The Star Tribune Editorial Board recently lauded the federal government's announcement that it would be reinitiating a mineral withdrawal study on nearly a quarter-million acres of land in northeast Minnesota that could lead to a 20-year ban on mining in this area ("A win for Boundary Waters Stewardship," Oct. 25).

The question I pose to the board, to our nation's leaders and to mining opponents is this: Do you value smartphones, medical technology, clean energy solutions, broadband, electricity, roads, buildings and infrastructure? If you're like most common-sense Americans and answered unequivocally yes, then do you realize that the hardworking people of the mining industry produce the raw materials critical to all these things?

An assault on the mining industry is like attacking America's farmers for producing the food that sustains us. Simply put: It's wrong and hypocritical. And, unfortunately, Twin Metals Minnesota is not the first mining project to be targeted by the current administration. Nor are we the only ones that would be negatively impacted by a mining ban in northeast Minnesota, which sits on top of the world's largest known undeveloped copper-nickel deposit.

The communities of this region, who have experienced economic decline for decades, are first and foremost at risk due to the thousands of jobs that would be lost. But if the federal government is going to take a vast amount of our domestic nickel, cobalt, copper and platinum group metals off the table for development, our nation's ability to combat the climate crisis and to shore up our domestic supply chains is also at risk. This is an alarming contradiction to the administration's own priorities.

In the 40 years I have spent working in the mining industry, there has never been a more thrilling time to be part of this business. Mining companies and international organizations that set the standards for industry best practices have made incredible strides in the past several decades in what it means to operate a mine responsibly: by reducing an operation's impacts; engaging meaningfully with local communities; providing new, high-tech job opportunities and safer working conditions; and thinking more globally about our industry's role in sustainably supplying the world with the raw materials it needs.

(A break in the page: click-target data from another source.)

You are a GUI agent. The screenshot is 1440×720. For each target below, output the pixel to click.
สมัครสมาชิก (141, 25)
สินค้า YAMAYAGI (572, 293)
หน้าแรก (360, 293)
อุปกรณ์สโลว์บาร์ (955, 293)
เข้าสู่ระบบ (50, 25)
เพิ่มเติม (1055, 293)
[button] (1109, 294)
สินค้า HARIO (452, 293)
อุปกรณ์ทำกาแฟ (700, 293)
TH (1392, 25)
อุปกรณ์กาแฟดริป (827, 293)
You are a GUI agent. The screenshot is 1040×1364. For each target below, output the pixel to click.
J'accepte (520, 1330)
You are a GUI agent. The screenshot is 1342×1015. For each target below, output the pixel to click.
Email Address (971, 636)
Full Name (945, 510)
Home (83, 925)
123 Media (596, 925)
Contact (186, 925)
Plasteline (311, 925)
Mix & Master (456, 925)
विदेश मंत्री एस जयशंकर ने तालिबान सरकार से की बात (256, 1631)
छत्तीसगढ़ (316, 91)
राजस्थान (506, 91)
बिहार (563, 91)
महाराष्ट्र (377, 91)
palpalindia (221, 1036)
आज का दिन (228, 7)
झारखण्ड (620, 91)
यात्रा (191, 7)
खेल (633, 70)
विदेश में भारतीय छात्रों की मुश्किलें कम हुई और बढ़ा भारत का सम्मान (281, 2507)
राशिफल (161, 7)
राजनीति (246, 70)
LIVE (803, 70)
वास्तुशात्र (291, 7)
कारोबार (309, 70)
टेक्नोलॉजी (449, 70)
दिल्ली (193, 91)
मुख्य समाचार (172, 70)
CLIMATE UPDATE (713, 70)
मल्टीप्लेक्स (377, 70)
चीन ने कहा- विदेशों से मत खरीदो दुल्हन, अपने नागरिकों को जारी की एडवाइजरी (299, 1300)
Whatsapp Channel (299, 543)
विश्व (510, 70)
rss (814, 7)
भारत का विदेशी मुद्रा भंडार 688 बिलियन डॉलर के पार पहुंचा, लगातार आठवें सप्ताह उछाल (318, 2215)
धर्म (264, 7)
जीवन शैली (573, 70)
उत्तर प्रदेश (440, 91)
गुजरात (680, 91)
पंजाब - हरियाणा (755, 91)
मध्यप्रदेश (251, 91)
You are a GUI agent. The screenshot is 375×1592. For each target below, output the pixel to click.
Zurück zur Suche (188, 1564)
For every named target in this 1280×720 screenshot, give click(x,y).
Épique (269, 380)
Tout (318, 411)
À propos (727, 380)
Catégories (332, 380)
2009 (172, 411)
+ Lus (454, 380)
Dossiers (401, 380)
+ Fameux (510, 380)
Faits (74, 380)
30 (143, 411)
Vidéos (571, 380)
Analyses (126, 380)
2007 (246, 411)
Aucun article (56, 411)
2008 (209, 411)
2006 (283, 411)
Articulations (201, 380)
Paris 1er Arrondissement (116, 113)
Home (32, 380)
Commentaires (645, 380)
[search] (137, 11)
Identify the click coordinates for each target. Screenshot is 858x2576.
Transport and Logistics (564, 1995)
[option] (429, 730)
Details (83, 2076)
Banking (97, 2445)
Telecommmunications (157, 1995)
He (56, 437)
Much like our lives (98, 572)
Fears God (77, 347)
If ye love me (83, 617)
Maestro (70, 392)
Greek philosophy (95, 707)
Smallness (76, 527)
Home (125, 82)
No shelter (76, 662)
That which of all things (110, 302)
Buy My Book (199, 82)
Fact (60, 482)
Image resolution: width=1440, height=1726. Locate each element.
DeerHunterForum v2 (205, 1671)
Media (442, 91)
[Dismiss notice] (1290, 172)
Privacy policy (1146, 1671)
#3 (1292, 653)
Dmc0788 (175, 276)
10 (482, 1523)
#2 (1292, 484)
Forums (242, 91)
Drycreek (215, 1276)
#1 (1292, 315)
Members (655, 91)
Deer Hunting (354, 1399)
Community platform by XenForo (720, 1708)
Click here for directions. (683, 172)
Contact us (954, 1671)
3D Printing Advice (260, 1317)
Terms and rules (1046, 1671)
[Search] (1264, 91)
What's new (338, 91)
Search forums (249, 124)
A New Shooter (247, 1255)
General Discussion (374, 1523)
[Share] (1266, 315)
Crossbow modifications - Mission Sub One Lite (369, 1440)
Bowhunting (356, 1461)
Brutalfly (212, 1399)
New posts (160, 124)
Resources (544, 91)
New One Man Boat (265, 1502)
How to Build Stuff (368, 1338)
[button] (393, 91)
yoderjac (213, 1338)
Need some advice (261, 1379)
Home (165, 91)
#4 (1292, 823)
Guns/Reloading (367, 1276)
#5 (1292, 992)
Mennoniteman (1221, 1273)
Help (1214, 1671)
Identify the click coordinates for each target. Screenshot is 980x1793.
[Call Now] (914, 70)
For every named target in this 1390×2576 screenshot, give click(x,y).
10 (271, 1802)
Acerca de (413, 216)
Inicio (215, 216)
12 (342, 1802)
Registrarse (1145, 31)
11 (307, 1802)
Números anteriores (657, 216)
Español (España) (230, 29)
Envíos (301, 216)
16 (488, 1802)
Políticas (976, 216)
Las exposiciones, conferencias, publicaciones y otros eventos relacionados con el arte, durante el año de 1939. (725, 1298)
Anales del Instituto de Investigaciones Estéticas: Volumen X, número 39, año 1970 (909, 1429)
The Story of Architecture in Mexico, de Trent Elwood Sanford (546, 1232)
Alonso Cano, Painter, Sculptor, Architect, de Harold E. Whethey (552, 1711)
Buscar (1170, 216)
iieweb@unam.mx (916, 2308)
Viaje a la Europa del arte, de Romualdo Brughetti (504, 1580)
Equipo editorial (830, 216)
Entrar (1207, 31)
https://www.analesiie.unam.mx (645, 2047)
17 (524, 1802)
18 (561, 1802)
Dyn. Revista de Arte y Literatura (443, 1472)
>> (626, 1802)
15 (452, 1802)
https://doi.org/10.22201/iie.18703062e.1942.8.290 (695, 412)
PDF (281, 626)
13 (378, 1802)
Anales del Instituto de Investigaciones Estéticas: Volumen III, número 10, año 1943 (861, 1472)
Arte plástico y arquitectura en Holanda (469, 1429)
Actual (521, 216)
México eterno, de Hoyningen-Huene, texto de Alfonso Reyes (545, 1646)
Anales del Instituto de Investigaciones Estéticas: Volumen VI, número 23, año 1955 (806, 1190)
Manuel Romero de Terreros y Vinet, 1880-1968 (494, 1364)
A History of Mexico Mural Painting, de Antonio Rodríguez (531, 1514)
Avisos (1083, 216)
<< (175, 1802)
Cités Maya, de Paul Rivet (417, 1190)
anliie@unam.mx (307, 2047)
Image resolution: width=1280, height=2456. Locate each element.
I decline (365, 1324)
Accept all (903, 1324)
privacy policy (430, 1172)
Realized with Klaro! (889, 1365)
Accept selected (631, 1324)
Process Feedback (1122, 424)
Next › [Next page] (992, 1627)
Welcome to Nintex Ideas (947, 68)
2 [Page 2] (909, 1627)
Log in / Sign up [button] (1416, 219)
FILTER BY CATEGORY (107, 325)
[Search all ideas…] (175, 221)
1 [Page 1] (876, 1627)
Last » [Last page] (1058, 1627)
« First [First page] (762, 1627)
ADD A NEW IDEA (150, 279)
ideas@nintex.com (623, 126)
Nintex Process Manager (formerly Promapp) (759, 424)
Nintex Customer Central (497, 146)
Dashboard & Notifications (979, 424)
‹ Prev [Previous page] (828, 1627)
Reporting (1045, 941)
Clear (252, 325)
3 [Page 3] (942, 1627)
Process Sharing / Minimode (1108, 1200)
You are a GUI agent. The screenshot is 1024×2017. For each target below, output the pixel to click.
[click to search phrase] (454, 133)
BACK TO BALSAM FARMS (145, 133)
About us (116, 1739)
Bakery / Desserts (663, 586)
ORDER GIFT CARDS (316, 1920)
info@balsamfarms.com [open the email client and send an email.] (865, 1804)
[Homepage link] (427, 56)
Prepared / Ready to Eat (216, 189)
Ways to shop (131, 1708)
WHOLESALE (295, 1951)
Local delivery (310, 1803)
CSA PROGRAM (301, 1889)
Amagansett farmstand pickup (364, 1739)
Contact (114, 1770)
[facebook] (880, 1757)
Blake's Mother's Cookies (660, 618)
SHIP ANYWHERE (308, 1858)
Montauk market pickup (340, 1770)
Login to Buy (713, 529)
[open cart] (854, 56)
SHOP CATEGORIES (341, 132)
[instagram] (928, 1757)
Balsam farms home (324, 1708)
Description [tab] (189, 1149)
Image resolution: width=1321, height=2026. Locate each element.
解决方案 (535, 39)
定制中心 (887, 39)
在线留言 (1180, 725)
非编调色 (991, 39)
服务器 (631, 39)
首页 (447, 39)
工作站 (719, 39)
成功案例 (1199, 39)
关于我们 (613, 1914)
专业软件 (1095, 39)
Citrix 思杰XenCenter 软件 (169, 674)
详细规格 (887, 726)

And if you ask anyone in the mining industry familiar with the Twin Metals Minnesota project, they will tell you that we are putting forward one of the most innovative mining projects in the world that is safe for the environment. That's because our underground mining project has a small surface footprint, a tailings management system lauded as the most environmentally friendly way to store leftover mining materials, an electric vehicle fleet which greatly reduces emissions, and there is no open pit or potential for acid rock drainage with our mine.

This is also a very challenging time to work in this business. In the U.S., it now takes an average of 16 years to permit a new mining project, and this comes at a time when we are simultaneously facing a global climate crisis and projected mineral shortages. Additionally, mining opposition groups for years have used fear-based campaigns and lies to politicize an otherwise science- and fact-based regulatory review process for new mining projects.

Twin Metals Minnesota is at the front end of that regulatory review process. We have worked for more than a decade to put forward the best project using the best science to demonstrate we can advance a safe mining project. And we know that this is not an either-or proposition. We can have high-paying, family-sustaining jobs and protect the environment. We welcome the opportunity to prove it. We are confident we can.

And I believe the government and the opposition know we can prove it, which is why they are playing this political shell game and manipulating the process attempting to take our project off the table. To which my response is: Twin Metals Minnesota is in this for the long haul. We are not giving up on the communities of northeast Minnesota. We are not going away, and the science and the facts will demonstrate that our project can be done safely.

Kelly Osborne is chief executive, Twin Metals Minnesota.